3. FURTHER OBLIGATIONS OF PARTIES.
A. EMPLOYER OBLIGATIONS - CONSOLIDATED OMNIBUS BUDGET
RECONCILIATION ACT OF 1985 ("COBRA"). Following the
Continuation Period, Company shall provide Employee COBRA
benefits as required by law, with Employee to pay the COBRA
premiums.
B. EMPLOYEE OBLIGATIONS.
(i) Termination. Employee agrees that his employment with
Company is terminated as of the Effective Date of this Agreement. As
such, Employee shall be deemed to have resigned from all offices and
directorships then held with Company or any Affiliate after said date.

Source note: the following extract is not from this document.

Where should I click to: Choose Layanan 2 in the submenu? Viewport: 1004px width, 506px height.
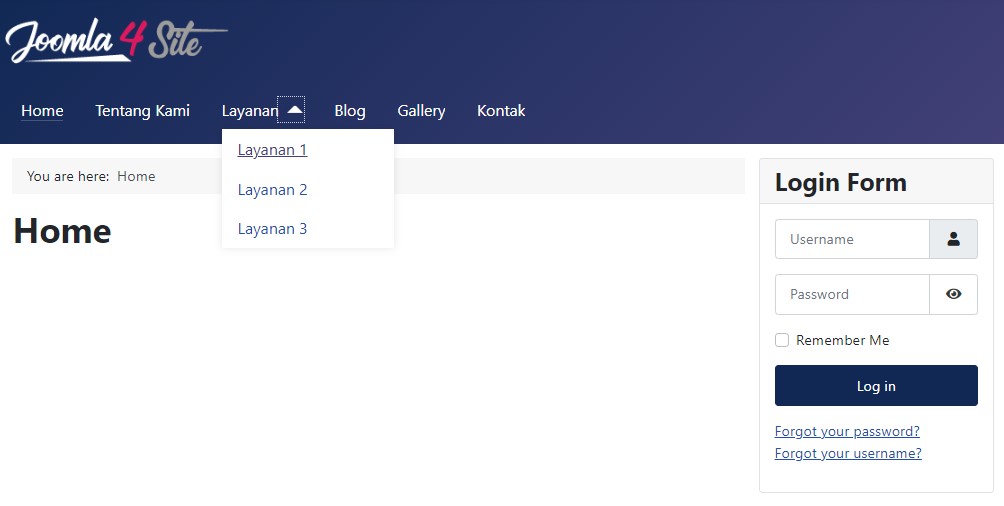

(ii) Notice. For so long as Company is providing COBRA
benefits, Employee shall provide Company advance written notice of (a)
the effective date of any subsequent employment, and (b) the effective
date of coverage under any applicable benefit plan with such employer.
(iii) Future Employment. Employee shall not at any time after
the Effective Date seek employment with Company and agrees that Company
shall not at any time after such date be under any obligation to employ
him.
(iv) Dismissal. Promptly upon the execution of this Agreement,
Employee shall cause to be dismissed in their entirety and with
prejudice any and all lawsuits, administrative proceedings, and other
actions against Company involving Employee.
(v) Cooperation. Employee shall cooperate with Company in (a)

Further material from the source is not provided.